3. Smart Contract Essentials: Chainlink and OpenZeppelin Contracts
Original image from IncrediVFX from Getty Images
Chainlink and Openzeppelin continue to be tools every developer should be aware of. They both continued to ship great products this past year:
- Openzeppelin v5.0 recently dropped
- Chainlink CCIP (bridging)
- Chainlink Data Streams (low-latency oracles)
- Chainlink Functions (Custom API calls)
And continue to be the go-to resources for solidity extendable contracts (OZ) and oracles (CL). Chainlink CCIP in particular should be paid very close attention too, as it’s going to bring about a new age of cross-chain dapps.
Solady has been building for over two years for other essentials, and should not be discounted. While their contract library is smaller than Openzeppelin’s, they have a ton of gas-optimized contracts that new projects should check out as an OZ alternative.
We are also seeing an uptick in:
- rust-based contract excitement on Solana and Arbitrum stylus
- ZK tooling/languages like Cairo and Noir
And I expect to see more development here as well.
Some honorable mentions in this category would be:
- Tenderly: Transaction visualizer
- Otterscan: Open sourced block explorer
4. Wallets
Image from Cyfrin Web3 Wallet Guide
Web3 wallets have been getting an upgrade, for dapp developers, too. The Paradigm team came out with Rivet this year which allows for developers to interact with their front-ends MUCH easier than with a traditional wallet. You can watch the video here to learn more:
Not only that, we are seeing wallets really level up in general:
- Metamask launched snaps this year, enabling customization of the wallet
- Rabby has been a wallet I’ve been enjoying more and more due to how many checks it seems to have on my transactions
- Trezor being one of the only open-sourced hardware wallets in the game launched its Trezor 3
Wallets are really leveling up.
And finally, everyone should use a multi-sig like Safe. If you want to read more on the Cyfrin team’s high level recommendations on wallets for you, you can check it out here.
5. Security
CodeHawks announcement thumbnail
This year, we saw massive strides in security.

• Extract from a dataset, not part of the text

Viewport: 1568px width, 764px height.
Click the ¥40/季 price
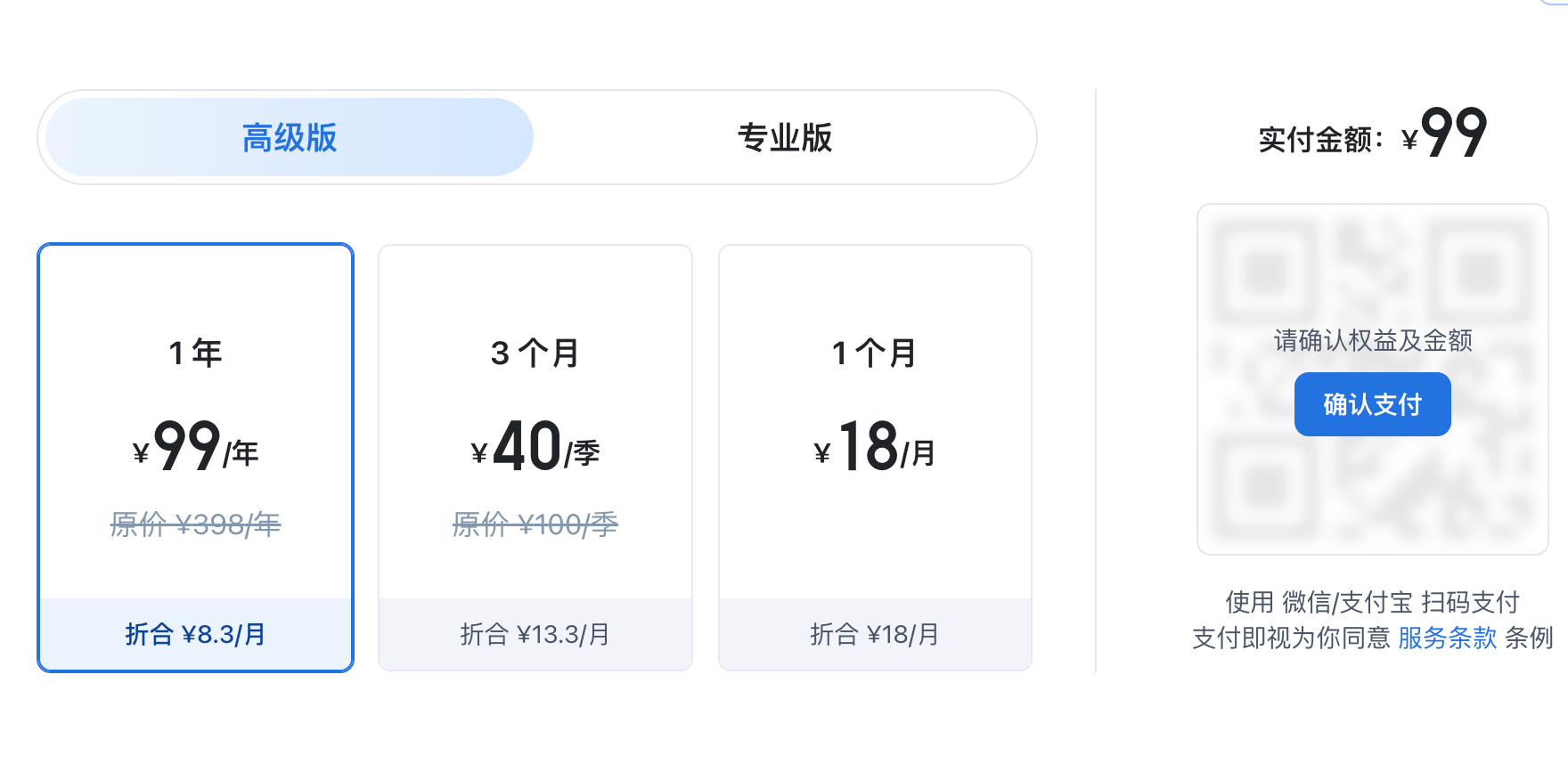pos(535,447)
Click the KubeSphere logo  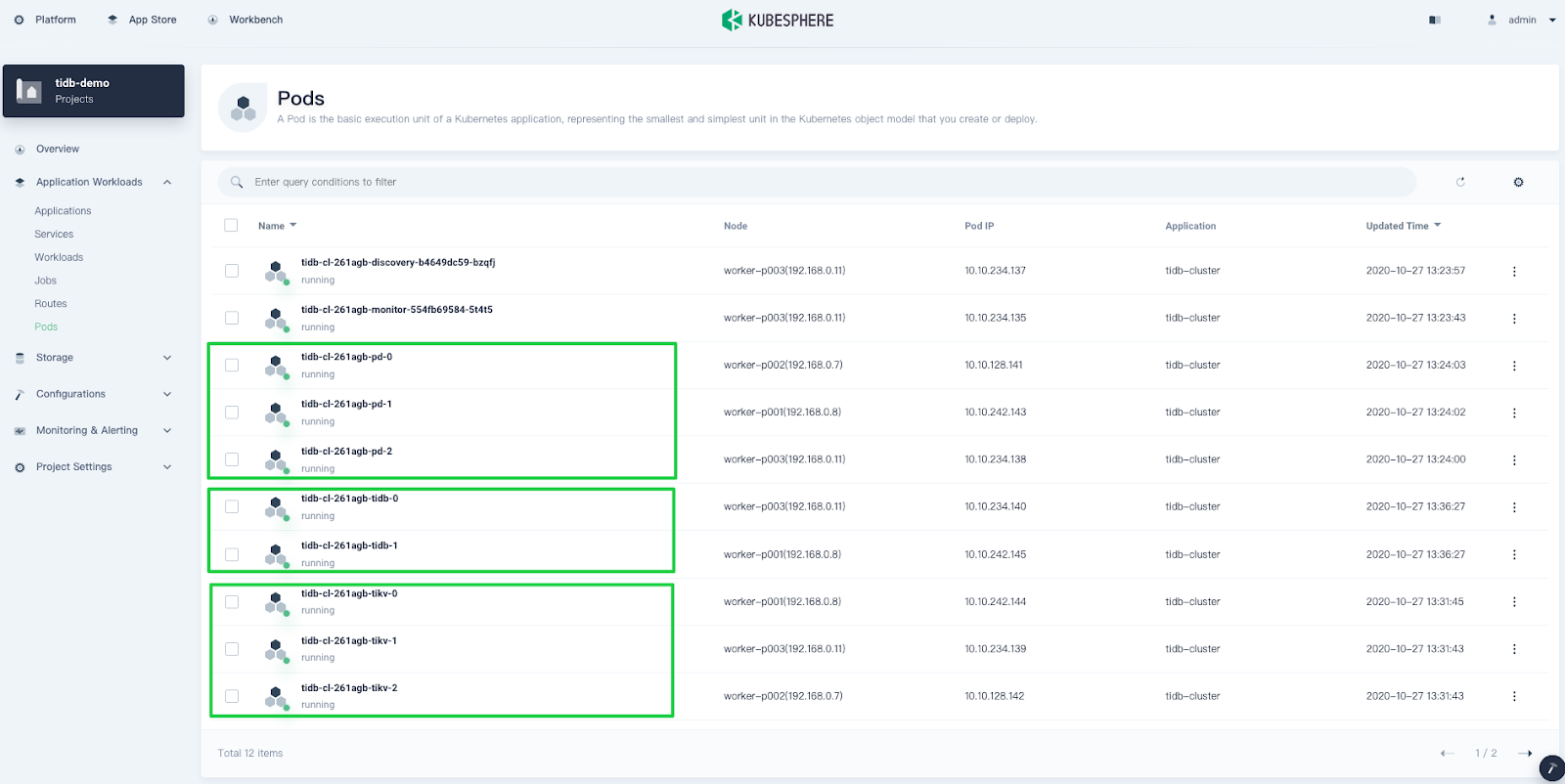click(x=778, y=20)
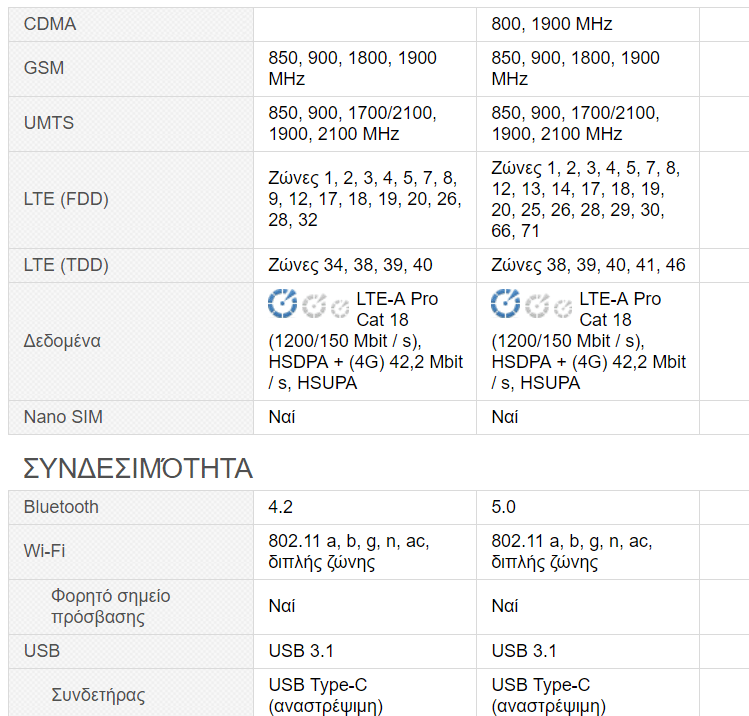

Competitive audit platform CodeHawks launched with Developer and Security course Cyfrin Updraft to level up everyone’s knowledge of web3 security, give auditors a place to level up, and give protocols a place to squash bugs! They join the ranks of platforms like Code4rena to empower the competitive audits scene.
Additionally, we saw a lot of tooling in certain techniques get more exposure.
Fuzzing
Security researcher Dacian did a deep dive on fuzzing tools, you can view the results of his research:
The top tools (in order) according to Dacian are:
- Medusa (experimental)
- Echidna
- Foundry
And are a requirement for all web3 projects in 2024. If you don’t have any fuzz tests, your codebase is not done.
Formal Verification
We see formal verification get the love it deserves, with tools like:
- Kontrol
- Certora (Who transitioned into a freemium model!)
- Halmos
- HEVM
And we are seeing projects start to use FV and treat smart contracts like hardware. If they break, it’s not ok!
Learning attack vectors
And of course, to stay up to date with the latest attack vectors, Solodit is your go-to tool to see everything top firms and competitive audits are reporting so you know what to look out for.